--- Passage ---
───

OMYF Community Spotlight: Elevate Orlando

By John Denton
June 16, 2011

ORLANDO – One hundred percent is 100 percent, and that’s a success rate that Elevate Orlando proudly boasts when it comes to their program affecting the lives of teenage children in the Central Florida area.

Just this past year, all 50 of the Evans High School students who participated in the Elevate Orlando program – one that goes into five Orlando-area public schools and teaches life skills, character building and leadership – graduated high school. And again, 100 percent of those students will be either attending college or heading off to the military following high school. That 100 percent success rate certainly makes Elevate Orlando President Jack McGill smile knowing that his organization is making a difference in young lives.

``With our staff – this is maybe more than half of their jobs – they are mentoring and being involved in the lives of the young men and women. The greatest asset for most of these youths is a solid adult relationship in their lives and that’s what we’re trying to provide,’’ McGill said. ``All of our staff really connect with the kids. All four of them have grown up in the inner city themselves and have a passion for kids. They want to see the trajectory and the cycle change for these kids’ lives.’’

Elevate Orlando’s staff is about to expand thanks to a $45,000 grant provided by the Orlando Magic Youth Fund, a McCormick Foundation Fund (OMYF-MFF), back in the fall. The program is currently teaching 25 character education/life skills classes in five different schools in the Orange County Public School System. The grant money given by the OMYF will help the program grow to at least three more classes and another 125 youth reached. That should take the program to approximately 475 students from the fourth through 12th grades.

───

--- Data listing ---
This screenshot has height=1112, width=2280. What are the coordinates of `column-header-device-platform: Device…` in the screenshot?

───

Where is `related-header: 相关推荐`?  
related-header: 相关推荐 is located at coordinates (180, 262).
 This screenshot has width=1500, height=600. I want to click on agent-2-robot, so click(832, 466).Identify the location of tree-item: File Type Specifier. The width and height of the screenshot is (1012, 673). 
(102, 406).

───

--- Parts of the exercise ---
1. Can you return, word for word, the part of the Elevate Orlando article that opens with the words containing "ORLANDO – One" and closes with "in young lives."?
2. What counts of students or youth does the Elevate Orlando article give? List each one.
3. Could you continue the Elevate Orlando article from its last sentence?

--- Expected results ---
1.
ORLANDO – One hundred percent is 100 percent, and that’s a success rate that Elevate Orlando proudly boasts when it comes to their program affecting the lives of teenage children in the Central Florida area.

Just this past year, all 50 of the Evans High School students who participated in the Elevate Orlando program – one that goes into five Orlando-area public schools and teaches life skills, character building and leadership – graduated high school. And again, 100 percent of those students will be either attending college or heading off to the military following high school. That 100 percent success rate certainly makes Elevate Orlando President Jack McGill smile knowing that his organization is making a difference in young lives.

2.
- 50 Evans High School students who took part in the program graduated this past year
- another 125 youth to be reached through the new classes
- approximately 475 students from the fourth through 12th grades

3.
Elevate Orlando was one of 19 Central Florida organizations presented grants by the OMYF-MFF as a part of the Magic’s community outreach initiative. Over the last 21 years, the OMYF has distributed more than $16 million to local non-profit community organizations. The Orlando Magic Youth Foundation raises community dollars annually through donations, auctions and events such as the Black Tie and Tennies Gala and the OMYF Golf Tournament. Fundraising efforts then go to the Fund, and are matched at $0.50 on the dollar by the McCormick Foundation. In 2011, in addition to presenting checks totaling $1 million to 19 non-profit organizations, the OMYF-MFF also awarded scholarships totaling $30,000.

“Education is the key for the future of our youth and this country,” said Orlando Magic President Alex Martins. “It is through programs like Elevate Orlando that make these students realize their dreams of graduating and moving on to the next phase of their life with the invaluable skills this program teaches.”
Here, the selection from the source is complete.